Noise-canceling at a high level

Like the Nuraphone, the Nuraloop also has built-in noise suppression. As with the large over-ear model, this manages to filter out background noises well. As is common with such systems, low frequencies are better kept away from the user’s ears than high frequencies.

In everyday life, this means that the Nuraloop can almost completely filter out the noise of a street or the hum of an engine, but the barking of a dog or the screaming of a child is more likely to be heard. However, impact noise is not an issue with the Nuraloop, and the external microphones used for noise canceling behave inconspicuously in windy conditions.

If we want to understand our surroundings, we can activate the environment mode. This regulates the volume of the music down and reproduces the outside noise on the headphones. This means that we can easily have conversations or hear announcements in a train station without removing the Nuraloop. We put the ambient mode as a touch gesture on one of the earplugs – both have a touch field each.

The setting can be easily made via the Nura app. Settings such as the start/stop of a piece of music or fast forward are also possible. The control panels also respond to circular swiping gestures. For example, you can regulate the volume or the strength of the noise suppression. The touch fields are sensitive enough to be easy to use – we didn’t have any problems with them in everyday life. When we make a touch gesture, we receive acoustic feedback.

Good battery life of up to 14 hours

We can also use the Nuraloop as a headset for phone calls.

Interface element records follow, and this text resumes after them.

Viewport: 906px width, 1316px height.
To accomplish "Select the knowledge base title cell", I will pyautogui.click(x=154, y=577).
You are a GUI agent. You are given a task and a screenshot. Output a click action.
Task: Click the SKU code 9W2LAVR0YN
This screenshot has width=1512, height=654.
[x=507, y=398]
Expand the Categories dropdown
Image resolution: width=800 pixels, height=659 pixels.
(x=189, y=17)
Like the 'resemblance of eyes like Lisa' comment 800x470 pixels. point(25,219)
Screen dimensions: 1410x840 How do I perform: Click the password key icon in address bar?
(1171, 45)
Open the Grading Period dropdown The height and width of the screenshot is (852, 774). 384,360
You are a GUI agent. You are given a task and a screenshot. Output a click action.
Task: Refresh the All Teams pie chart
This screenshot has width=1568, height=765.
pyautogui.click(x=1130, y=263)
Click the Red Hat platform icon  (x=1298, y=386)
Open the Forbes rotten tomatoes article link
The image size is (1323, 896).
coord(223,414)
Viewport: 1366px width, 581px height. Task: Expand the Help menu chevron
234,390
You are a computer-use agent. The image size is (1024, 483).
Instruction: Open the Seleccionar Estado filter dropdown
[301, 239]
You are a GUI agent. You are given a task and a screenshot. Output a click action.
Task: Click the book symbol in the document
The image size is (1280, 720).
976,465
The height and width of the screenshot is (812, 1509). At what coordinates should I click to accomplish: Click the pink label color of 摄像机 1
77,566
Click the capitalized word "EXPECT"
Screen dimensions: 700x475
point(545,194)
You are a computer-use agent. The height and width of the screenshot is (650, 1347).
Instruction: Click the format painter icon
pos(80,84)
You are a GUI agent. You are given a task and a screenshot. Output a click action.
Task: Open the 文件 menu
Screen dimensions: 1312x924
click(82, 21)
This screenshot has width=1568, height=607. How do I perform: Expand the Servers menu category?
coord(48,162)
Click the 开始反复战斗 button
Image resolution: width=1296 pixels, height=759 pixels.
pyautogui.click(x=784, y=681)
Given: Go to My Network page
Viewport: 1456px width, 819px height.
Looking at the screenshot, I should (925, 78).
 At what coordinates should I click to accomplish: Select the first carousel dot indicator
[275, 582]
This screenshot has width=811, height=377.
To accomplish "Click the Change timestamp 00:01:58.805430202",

This works well so far, but our voice is perceived as dull on the other side in places. The battery life for the Nuraloop says Nura is 16 hours and more. In our tests, we reliably achieve a runtime of twelve to 14 hours with fully activated noise suppression.

The headphones are charged via a special cable that connects magnetically with metal contacts on a plastic part in the plug connection cable. According to Nura, ten minutes of charging should be enough for two hours of music enjoyment – in fact, the Nuraloop charges quite quickly. A small LED in the charging cable shows the charging status.

It is also possible to connect the headphones to a jack socket using another special cable. Like the charging cable, this is connected via a magnetic connection. This construction takes some getting used to when wearing, but after a short time, we no longer notice the cable in our neck – especially since it is long enough.

Better not forget the charging cable.

Users shouldn’t forget or lose either cable at home, especially the charging cable. Without this, the Nura Nuraloop cannot be charged. A new cable does not cost a lot and is almost certainly only available from Nura itself, not specialist retailers. We have got used to keeping both cables in the supplied carrying case.

Conclusion

Thanks to the automatic hearing test and the audio adjustments, the Nura Nuraloop are very good-sounding Bluetooth headphones. The frequencies are neatly separated from one another and do not overlap. In addition, the bass range can be amplified in the Nura app so that the earplugs can develop a lot of oomph.

But even with the bass fully turned up, we can still perceive the highs and mids. From our point of view, a setting of around 60 percent is sufficient, but that is certainly a matter of taste.

Due to their anatomical shape and the retaining bracket, the Nuraloop sits comfortably and securely in the ear. Even with strong movements, they do not fall off. After a short time, we no longer notice the cable in the neck. The operation via the side touch surfaces works well.